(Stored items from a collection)
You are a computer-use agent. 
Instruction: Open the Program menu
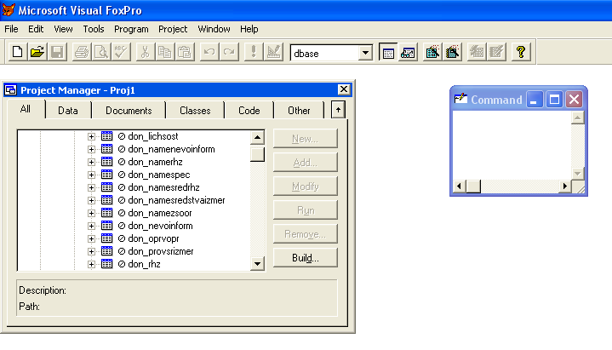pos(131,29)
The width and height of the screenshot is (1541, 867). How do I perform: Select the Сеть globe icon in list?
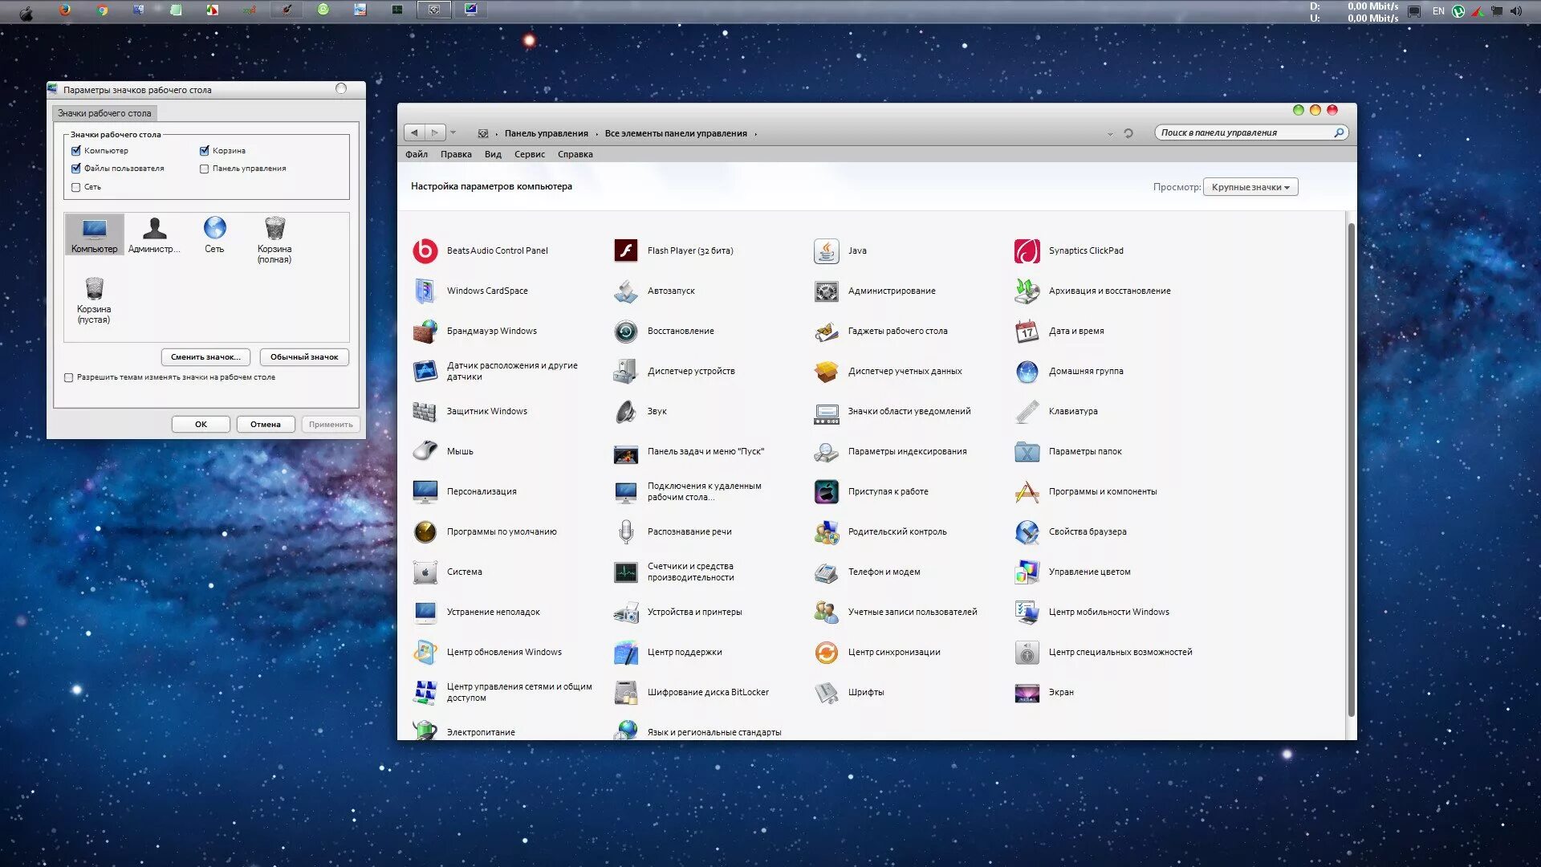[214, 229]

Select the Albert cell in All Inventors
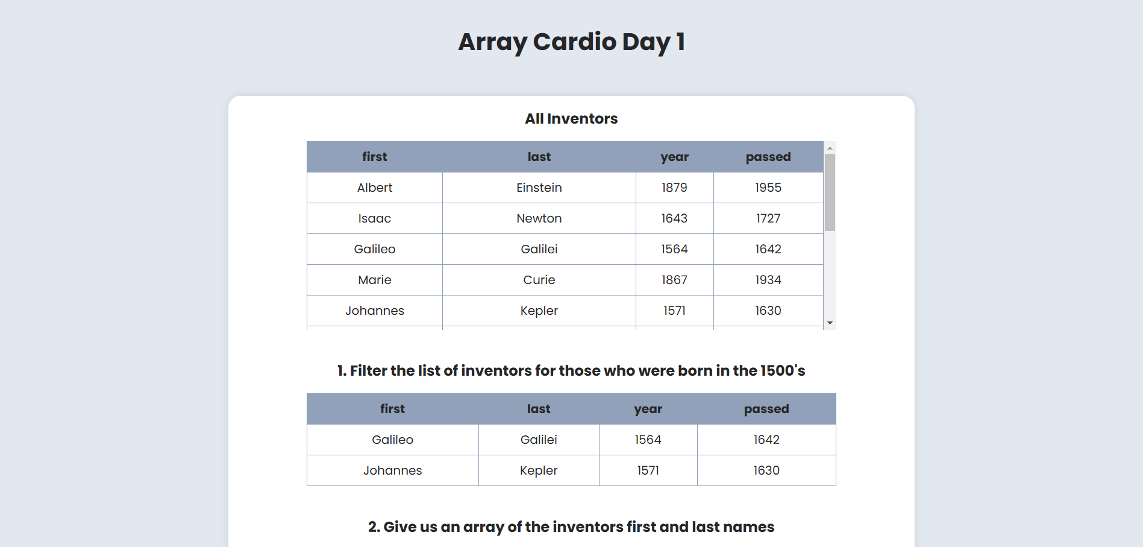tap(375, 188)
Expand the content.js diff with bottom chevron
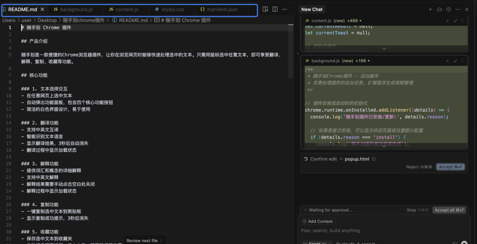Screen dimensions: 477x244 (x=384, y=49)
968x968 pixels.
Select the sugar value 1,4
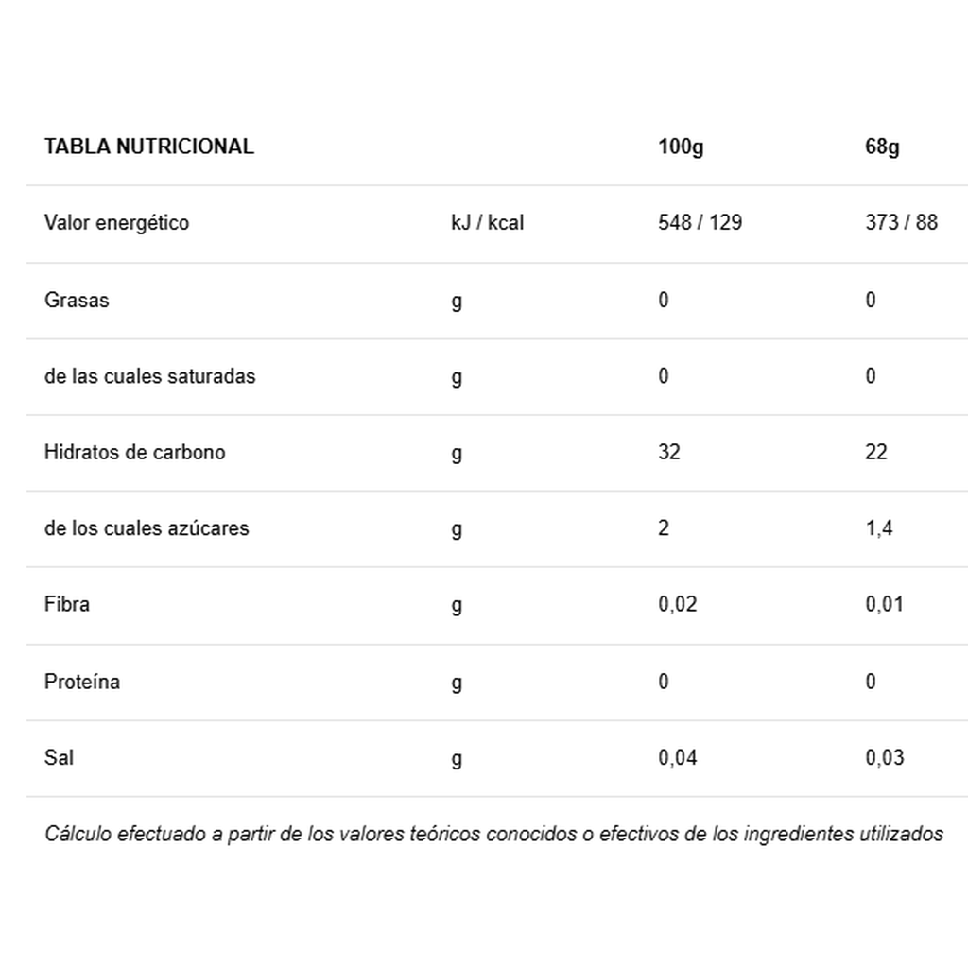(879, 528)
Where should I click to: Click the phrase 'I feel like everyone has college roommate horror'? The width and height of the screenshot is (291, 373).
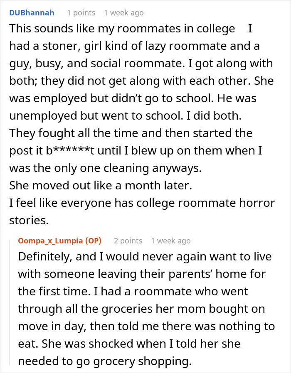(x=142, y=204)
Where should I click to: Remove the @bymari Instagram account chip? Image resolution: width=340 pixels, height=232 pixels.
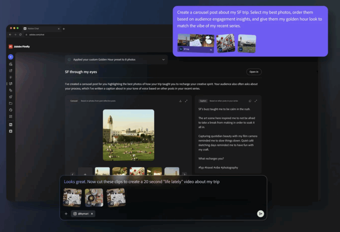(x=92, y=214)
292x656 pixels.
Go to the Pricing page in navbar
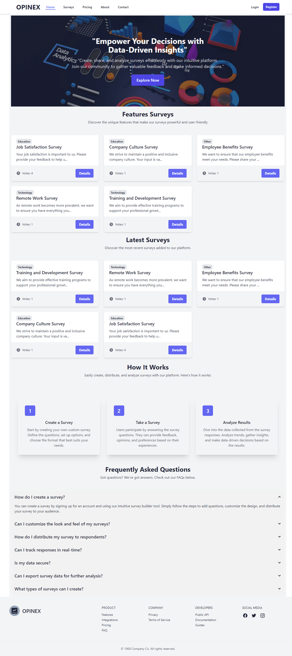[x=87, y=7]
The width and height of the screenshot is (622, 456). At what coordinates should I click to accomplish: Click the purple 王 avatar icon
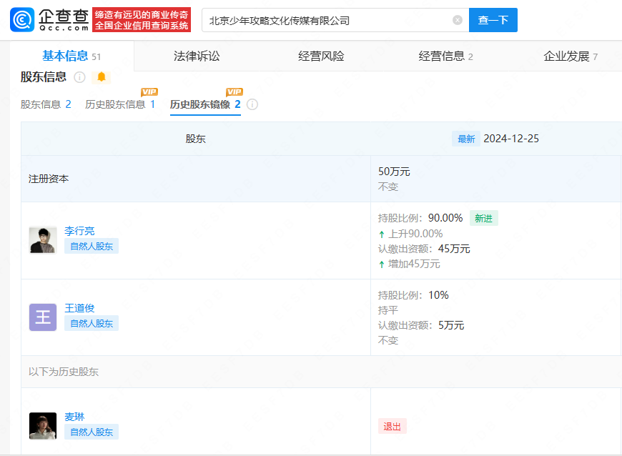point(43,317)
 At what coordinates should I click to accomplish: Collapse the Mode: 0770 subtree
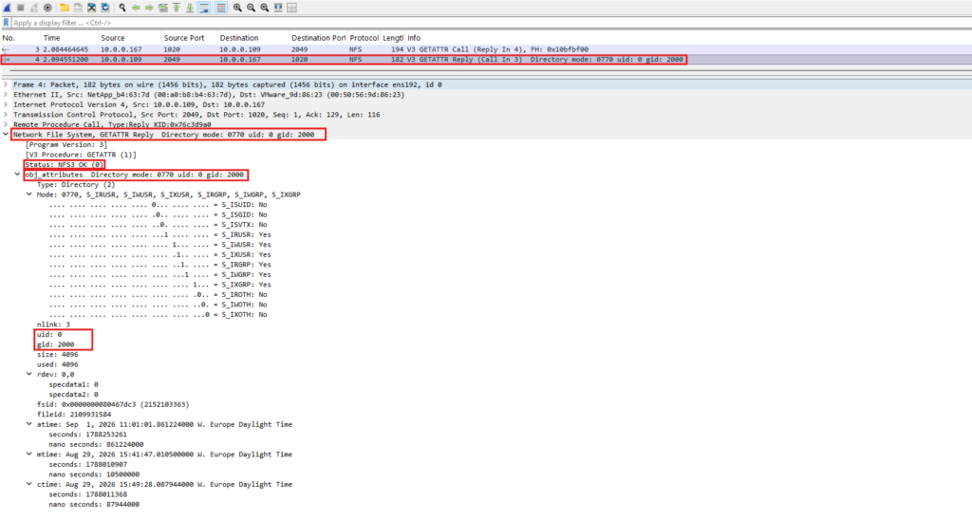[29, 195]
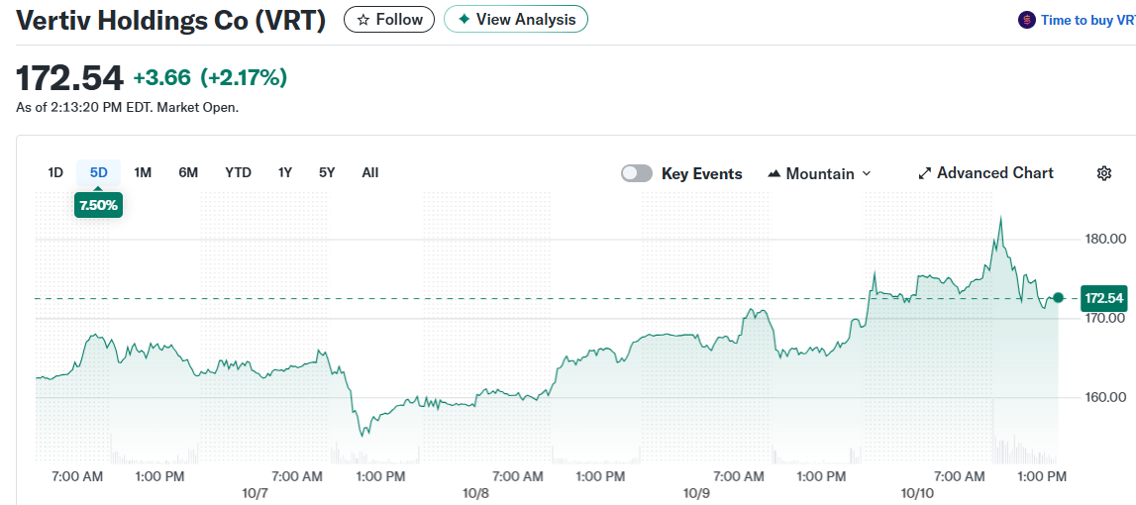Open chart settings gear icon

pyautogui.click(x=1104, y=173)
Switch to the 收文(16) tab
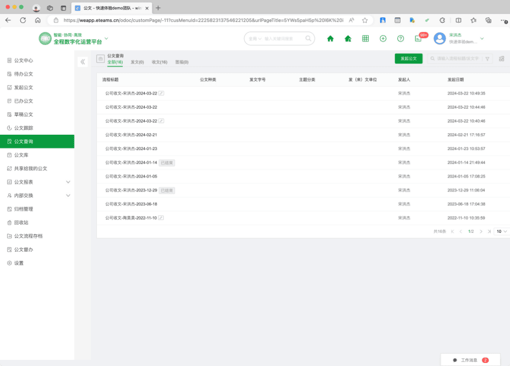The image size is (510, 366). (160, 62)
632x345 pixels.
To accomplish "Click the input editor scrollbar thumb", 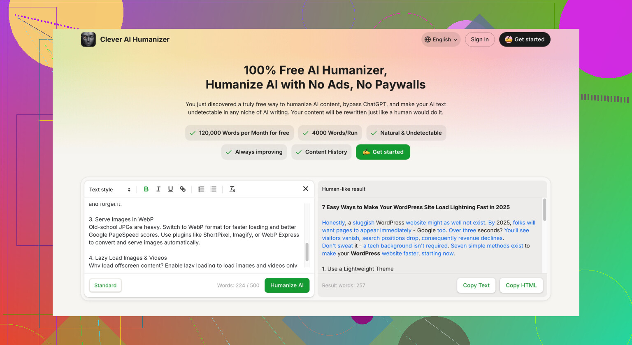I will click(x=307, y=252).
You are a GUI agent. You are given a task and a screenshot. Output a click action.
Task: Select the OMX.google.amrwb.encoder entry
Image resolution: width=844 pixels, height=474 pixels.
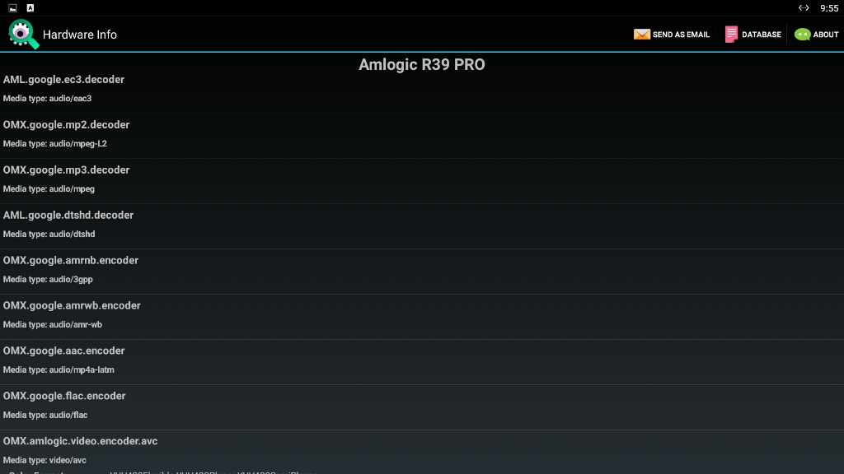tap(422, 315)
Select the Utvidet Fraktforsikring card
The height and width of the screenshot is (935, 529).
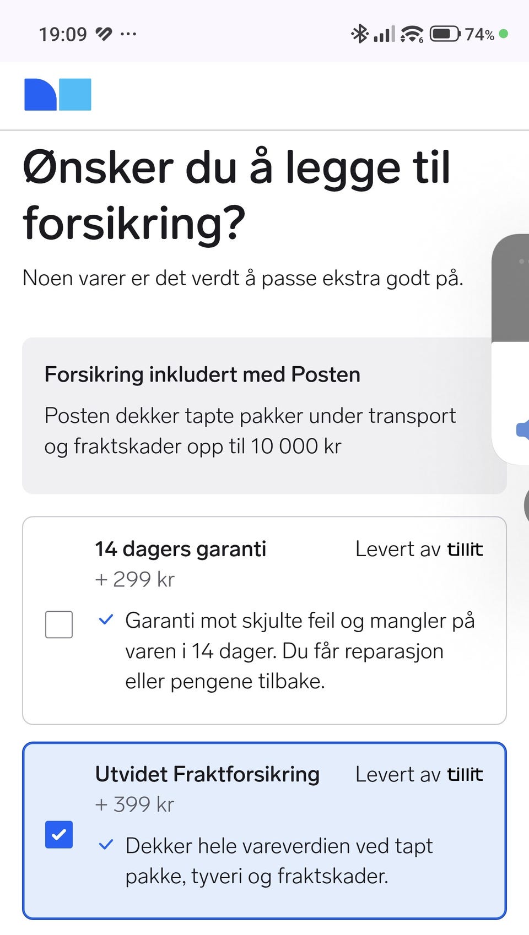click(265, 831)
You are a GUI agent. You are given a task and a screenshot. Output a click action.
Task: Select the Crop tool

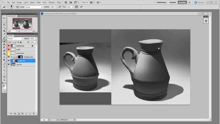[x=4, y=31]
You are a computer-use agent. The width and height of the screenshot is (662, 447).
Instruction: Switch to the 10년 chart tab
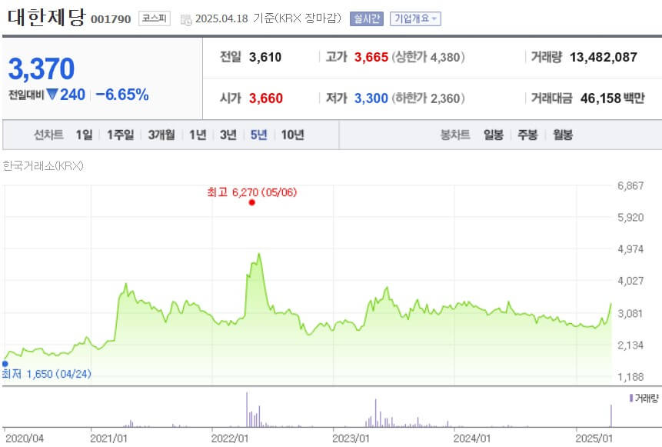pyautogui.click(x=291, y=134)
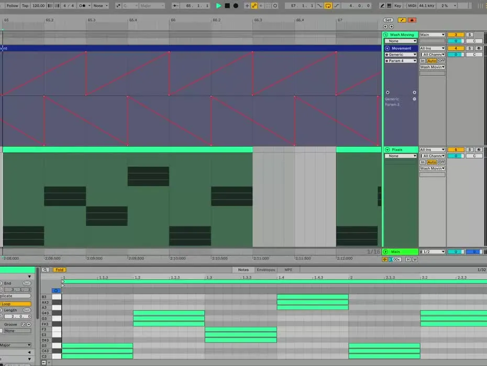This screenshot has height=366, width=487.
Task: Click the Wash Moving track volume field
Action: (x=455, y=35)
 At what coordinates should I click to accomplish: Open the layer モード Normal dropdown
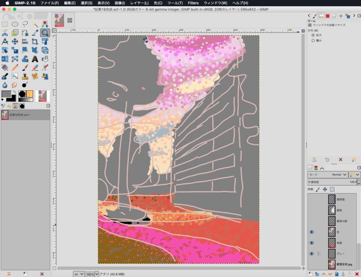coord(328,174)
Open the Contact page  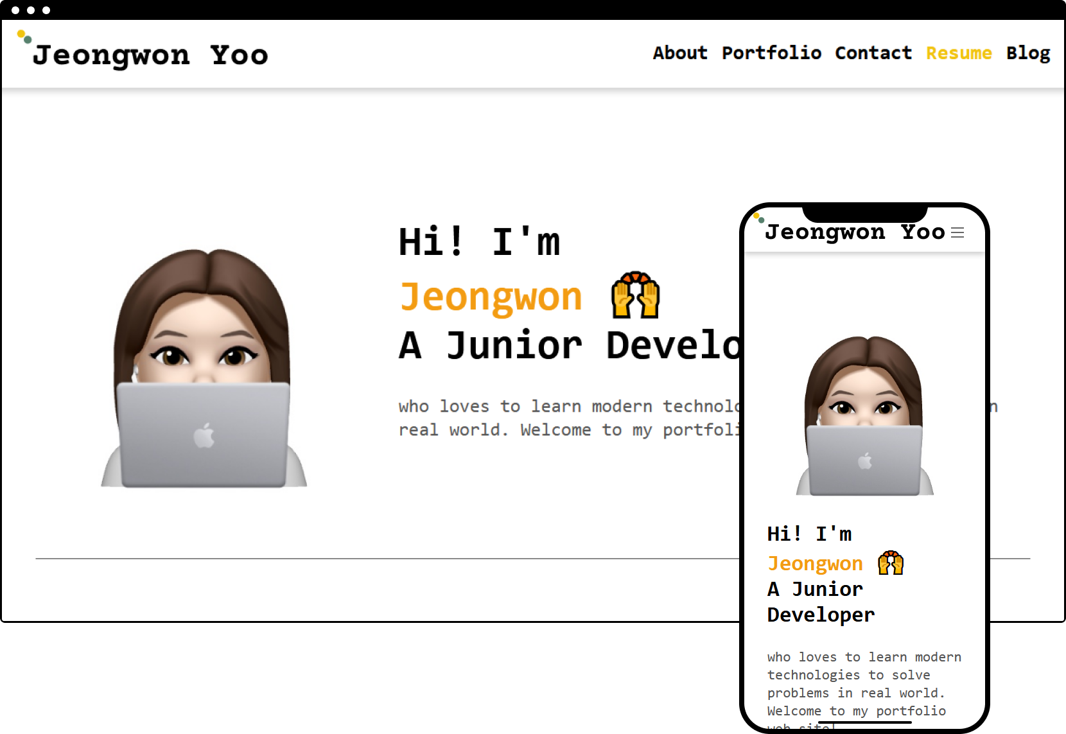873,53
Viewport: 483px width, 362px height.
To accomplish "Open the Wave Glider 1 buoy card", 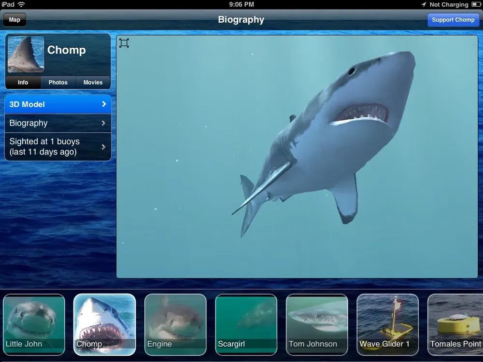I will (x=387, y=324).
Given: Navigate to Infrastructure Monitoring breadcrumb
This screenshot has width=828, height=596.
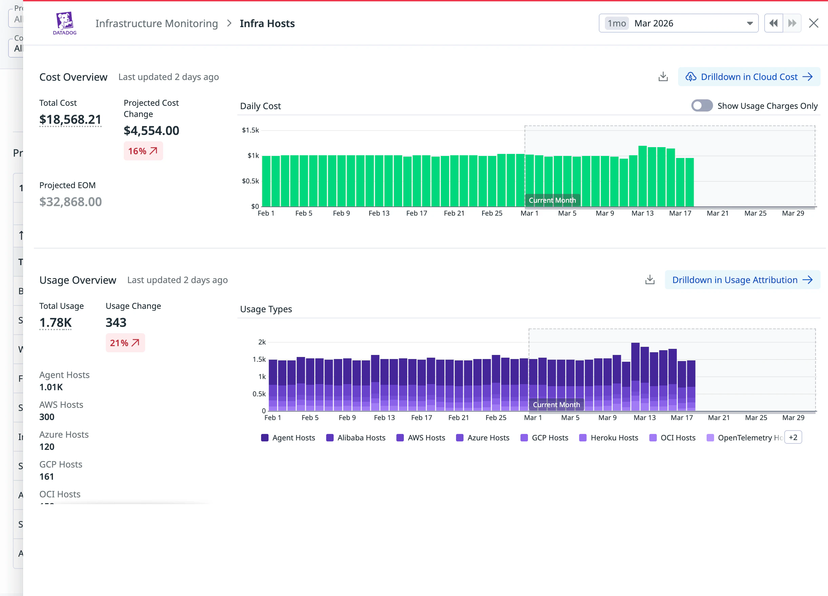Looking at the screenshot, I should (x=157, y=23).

*WHAT YOU HAVE TO DO*. Copy out everything in the material from the line containing "Select the Albert cell in All Inventors" down to the line containing "(x=142, y=204)", including both of those lines, reproducing each line without change. Leave the pictures out of your answer.

*EXERCISE RESPONSE*.
Select the Albert cell in All Inventors
tap(375, 188)
Expand the content.js diff with bottom chevron
Screen dimensions: 477x244 (x=384, y=49)
968x968 pixels.
Select the sugar value 1,4
(879, 528)
Where should I click to: Click the phrase 'I feel like everyone has college roommate horror'? The width and height of the screenshot is (291, 373).
(x=142, y=204)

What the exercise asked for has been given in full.